Just one month after he overtook Mitt Romney for the lead in the Republican presidential race, Newt Gingrich is already beginning to fade. He still leads by 4.5 percentage points nationally, but that's down from a double-digit lead just last week, and he lost his lead in Iowa on Monday, slipping to third place behind Ron Paul and Romney.

The track of Gingrich's decline is looking similar to Rick Perry, Michele Bachmann and Herman Cain's, Jamie Chandler, a political scientist at Hunter College in New York, told the International Business Times. Given the fickle nature of Republican voters this year, coupled with Gingrich's legislative record and propensity to make inflammatory comments, it's unlikely he'll be able to maintain a lead should the trend continue.

This time last week, Gingrich was still touting himself as the final conservative challenger to Romney and insisting that, unlike the previous flavors of the month, he had staying power because he was a known quantity in the Republican Party.

It wasn't an unreasonable argument. Many political experts agreed, saying that Gingrich would not be hurt as badly by media scrutiny because his past indiscretions were already known, and because voters had decided to weigh his political experience above his personal life.

He's an established figure in the Republican Party and someone who admittedly comes with a great deal of history and even some baggage, but at the same time, there's no question about his experience and his familiarity with the issues the country is grappling with, Costas Panagopoulos, a political scientist at Fordham University in New York, told IBTimes earlier this month. I think that has the potential to take him a long way.
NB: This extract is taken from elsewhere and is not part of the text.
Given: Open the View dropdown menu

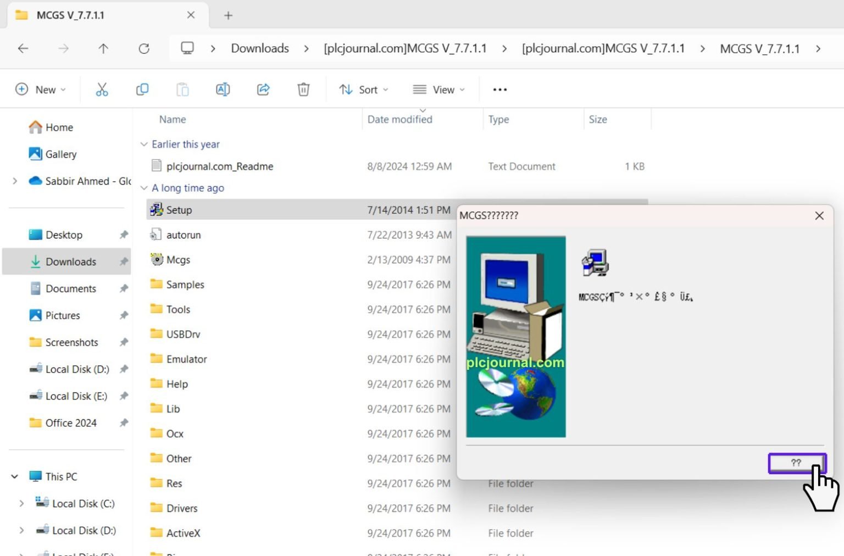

And Gingrich certainly is a known quantity. But it has become clear that that doesn't mean much if people don't like what they know -- and it seems that when it came to Gingrich, they didn't.

When Herman Cain's campaign began to collapse in November, many people were attracted to Gingrich as an alternative because they remembered him as the architect of the 1994 Republican Revolution, which remains one of the party's shining moments. It was easy, at first, to gloss over the chaos that came afterward, when he had to deal with the difficulties of bipartisan governing and lost badly in a budget battle with President Bill Clinton.

But as Gingrich came under the harsh glare of the media spotlight, the less savory aspects of his past that many of his supporters had forgotten or set aside became increasingly difficult to ignore, as did the growing chorus of former congressional colleagues criticizing his leadership skills.

And so it seems Gingrich's 15 minutes of fame are coming to an end. Now it's Ron Paul's turn to face off against Romney.

Let the games begin.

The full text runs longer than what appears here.